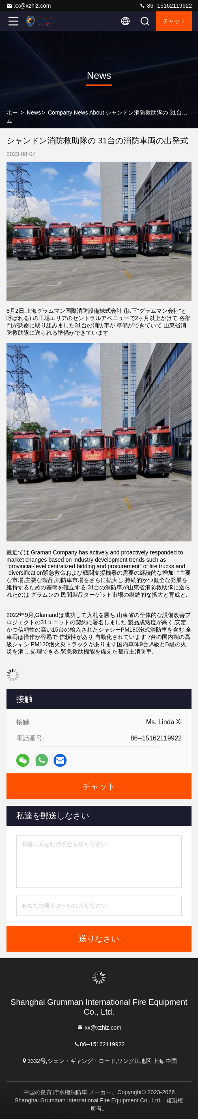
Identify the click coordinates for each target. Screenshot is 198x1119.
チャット (174, 21)
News (34, 112)
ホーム (12, 116)
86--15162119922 (165, 5)
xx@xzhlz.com (28, 5)
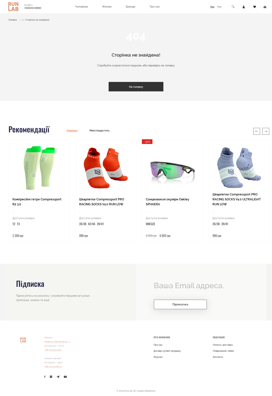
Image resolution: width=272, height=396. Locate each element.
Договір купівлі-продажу (167, 350)
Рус (219, 6)
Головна (12, 20)
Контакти (218, 357)
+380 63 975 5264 (52, 350)
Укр (212, 6)
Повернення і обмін (223, 350)
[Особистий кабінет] (244, 7)
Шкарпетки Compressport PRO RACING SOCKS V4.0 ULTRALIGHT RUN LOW (236, 199)
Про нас (158, 344)
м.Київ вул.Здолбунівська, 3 (57, 341)
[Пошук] (233, 7)
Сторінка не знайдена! (37, 20)
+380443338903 (33, 7)
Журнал (158, 357)
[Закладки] (254, 7)
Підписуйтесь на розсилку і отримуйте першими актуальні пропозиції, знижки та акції (53, 297)
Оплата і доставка (223, 344)
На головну (136, 86)
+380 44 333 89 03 (53, 366)
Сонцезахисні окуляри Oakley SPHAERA (167, 201)
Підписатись (180, 304)
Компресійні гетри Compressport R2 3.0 (36, 201)
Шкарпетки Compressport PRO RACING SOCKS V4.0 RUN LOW (101, 201)
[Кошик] (265, 6)
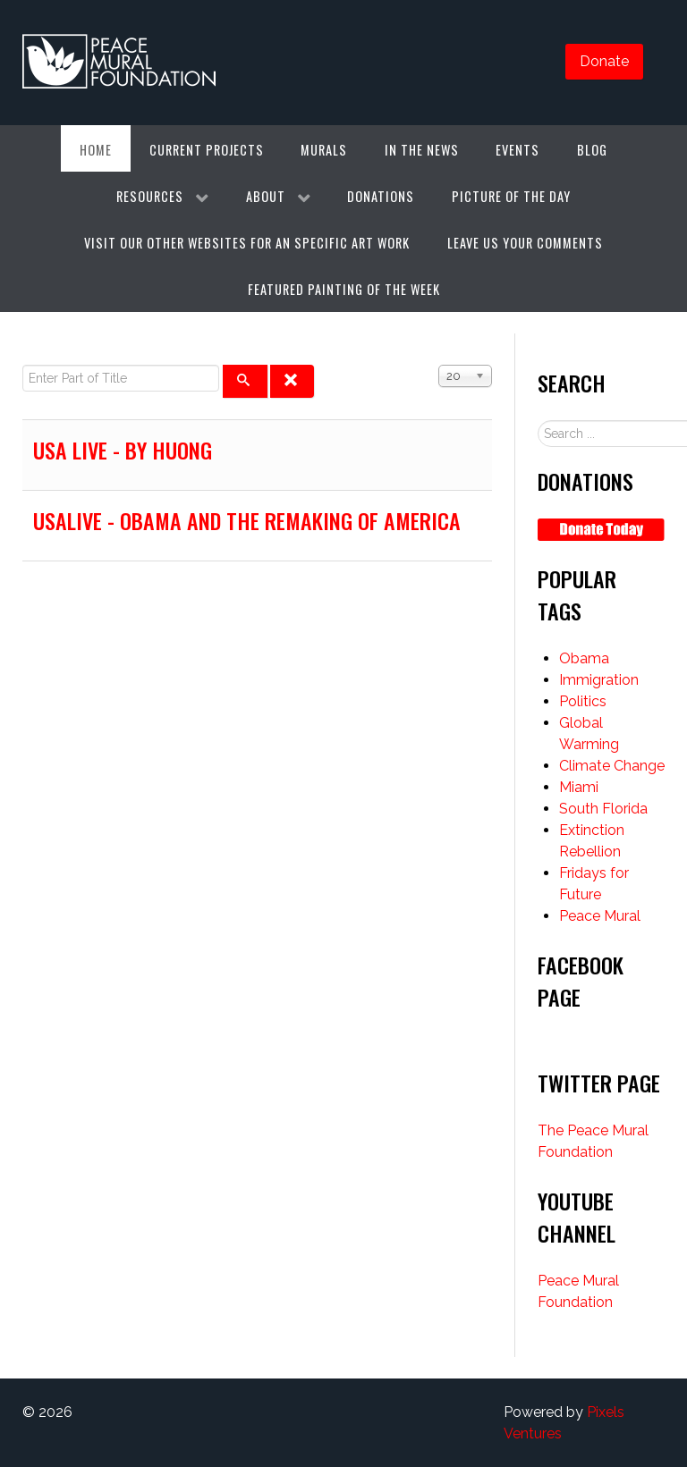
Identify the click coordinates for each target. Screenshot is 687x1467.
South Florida (603, 808)
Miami (578, 787)
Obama (584, 658)
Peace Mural (599, 915)
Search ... (538, 420)
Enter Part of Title (22, 365)
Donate (604, 61)
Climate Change (612, 765)
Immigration (599, 679)
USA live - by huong (122, 450)
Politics (582, 701)
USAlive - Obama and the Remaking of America (247, 520)
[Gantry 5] (119, 62)
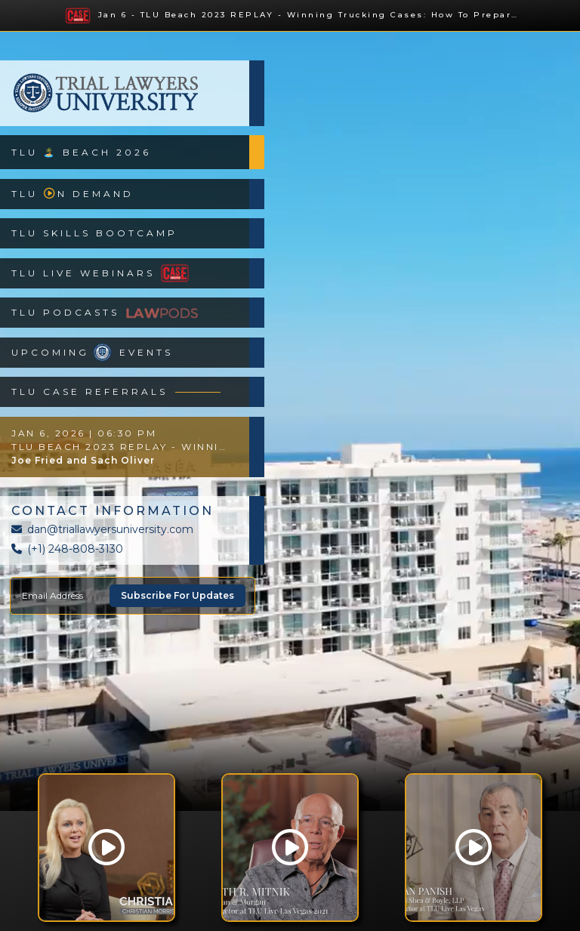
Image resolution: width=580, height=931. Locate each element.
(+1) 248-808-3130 (67, 549)
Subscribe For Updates (177, 595)
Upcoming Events (92, 352)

REQUIRED TASK -
Return the items exactly as they appear, starting with the line that contains "[Пошук] (233, 7)" and ending with the line that contains "[Кошик] (265, 6)", including both of those lines.

COMPLETED TASK -
[Пошук] (233, 7)
Сторінка не знайдена! (37, 20)
+380443338903 (33, 7)
Журнал (158, 357)
[Закладки] (254, 7)
Підписуйтесь на розсилку і отримуйте першими актуальні пропозиції, знижки та акції (53, 297)
Оплата і доставка (223, 344)
На головну (136, 86)
+380 44 333 89 03 (53, 366)
Сонцезахисні окуляри Oakley SPHAERA (167, 201)
Підписатись (180, 304)
Компресійні гетри Compressport R2 3.0 (36, 201)
Шкарпетки Compressport PRO RACING SOCKS V4.0 RUN LOW (101, 201)
[Кошик] (265, 6)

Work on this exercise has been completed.